Exercise prompt
Please set down, word for word, the line that contains "You are a GUI" and every line after it to the end of the entries below, omitting the pictures.

#### Recorded data

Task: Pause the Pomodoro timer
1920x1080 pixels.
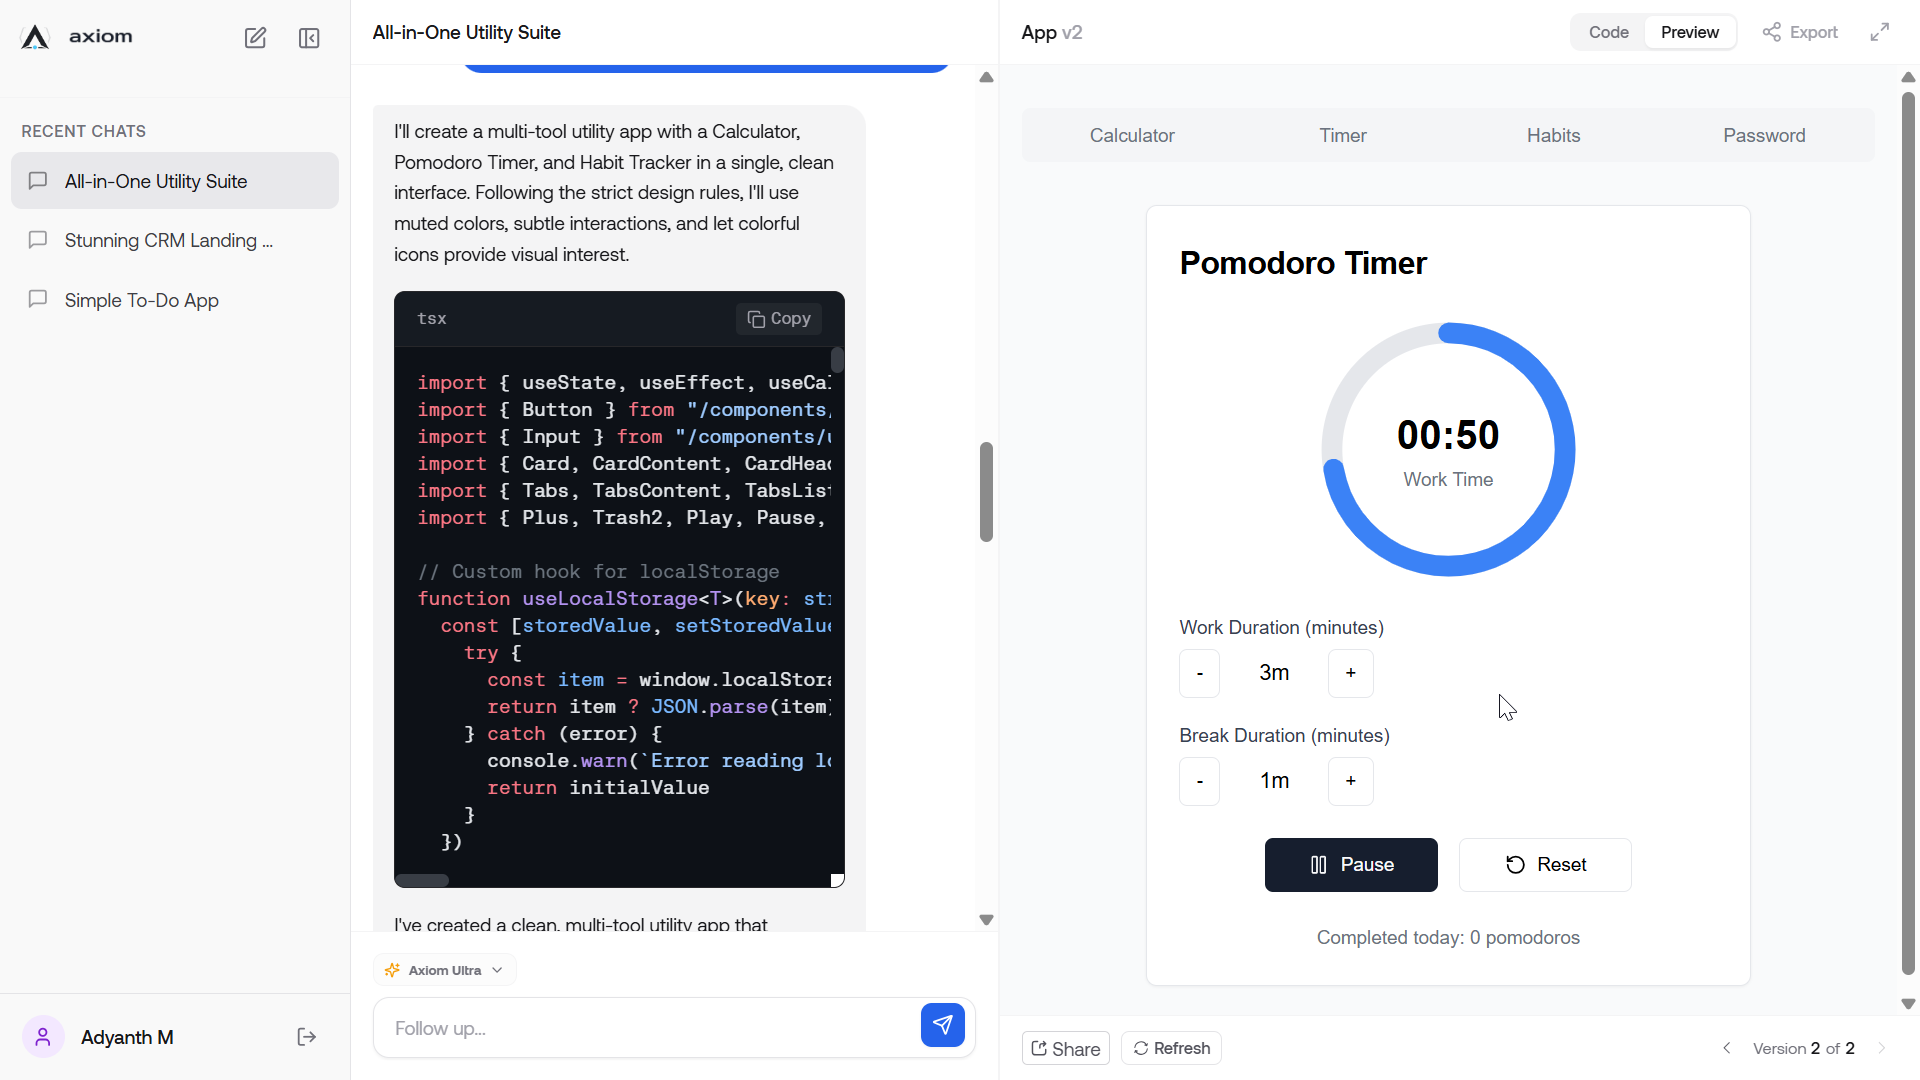Action: tap(1351, 865)
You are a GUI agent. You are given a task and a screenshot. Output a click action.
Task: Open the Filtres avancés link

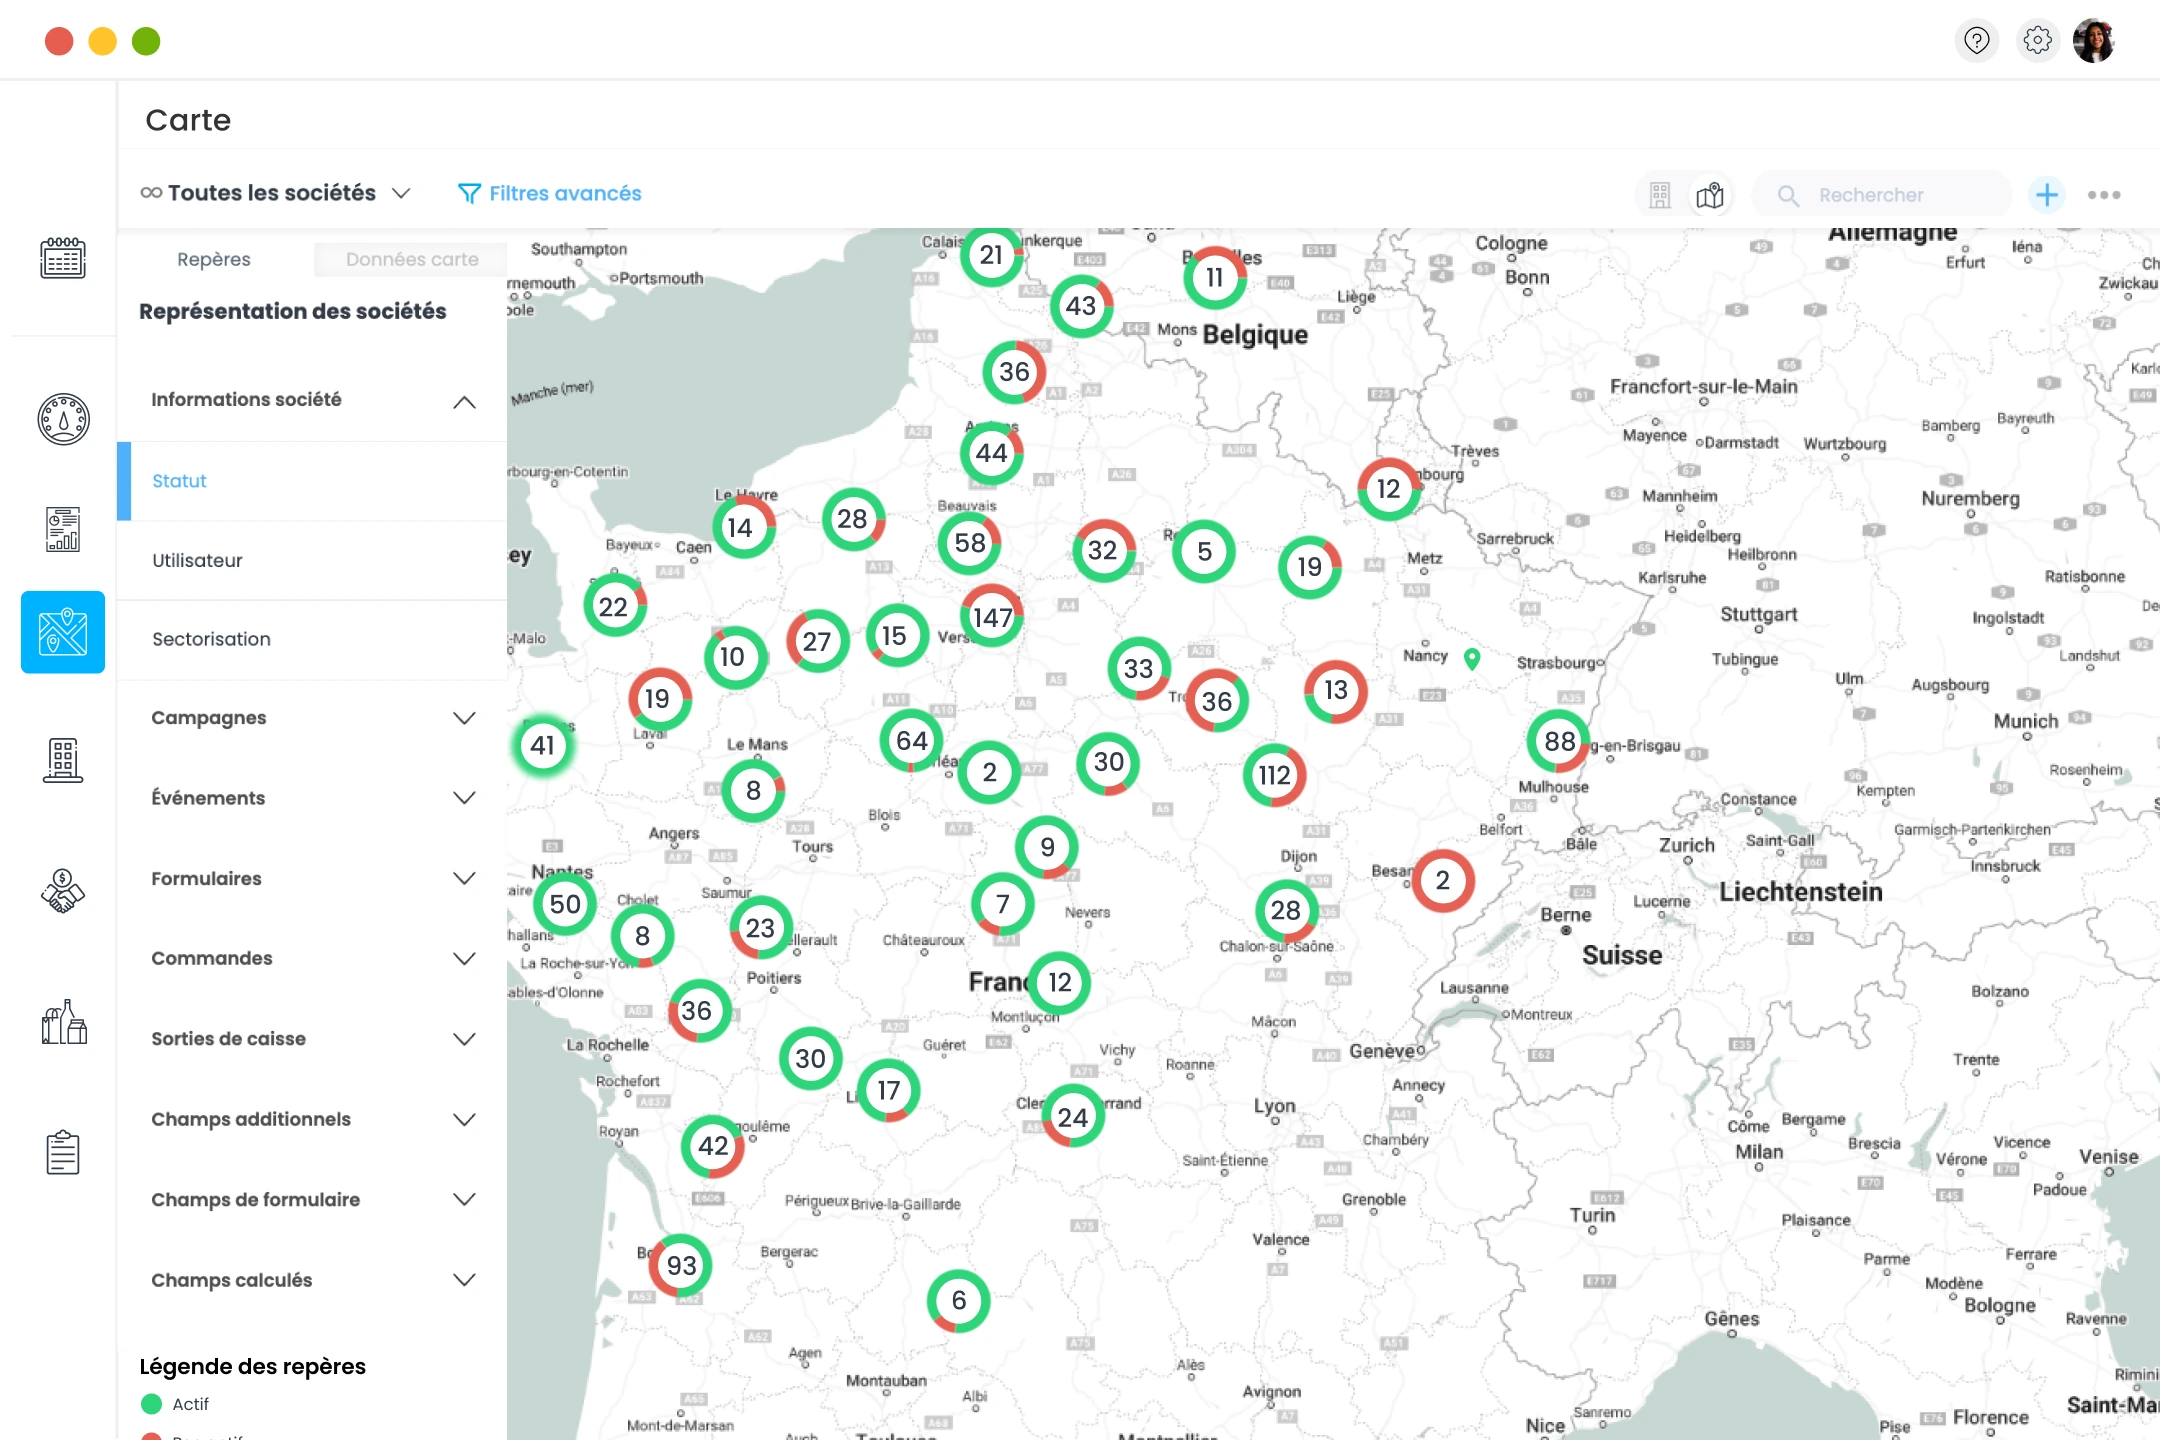point(549,192)
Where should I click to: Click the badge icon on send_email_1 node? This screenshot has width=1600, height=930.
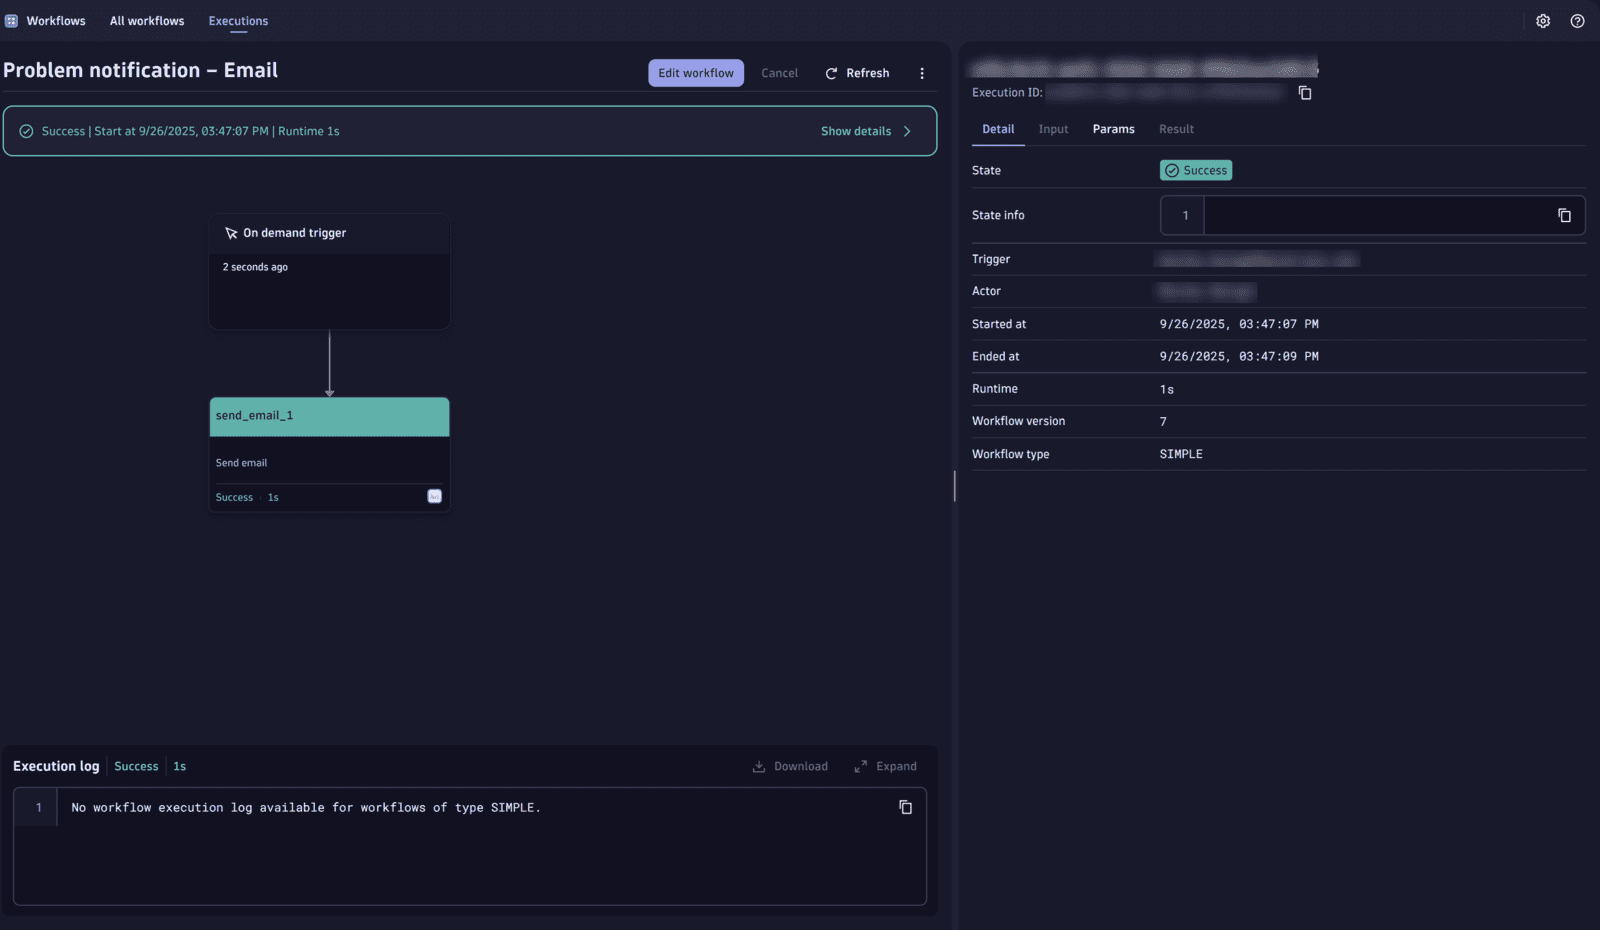[434, 496]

########

Exercise output
You are a GUI agent. You are given a task and a screenshot. Output a click action.
Task: Open the Filtres avancés link

point(549,192)
Where should I click to: Click the badge icon on send_email_1 node? This screenshot has width=1600, height=930.
[434, 496]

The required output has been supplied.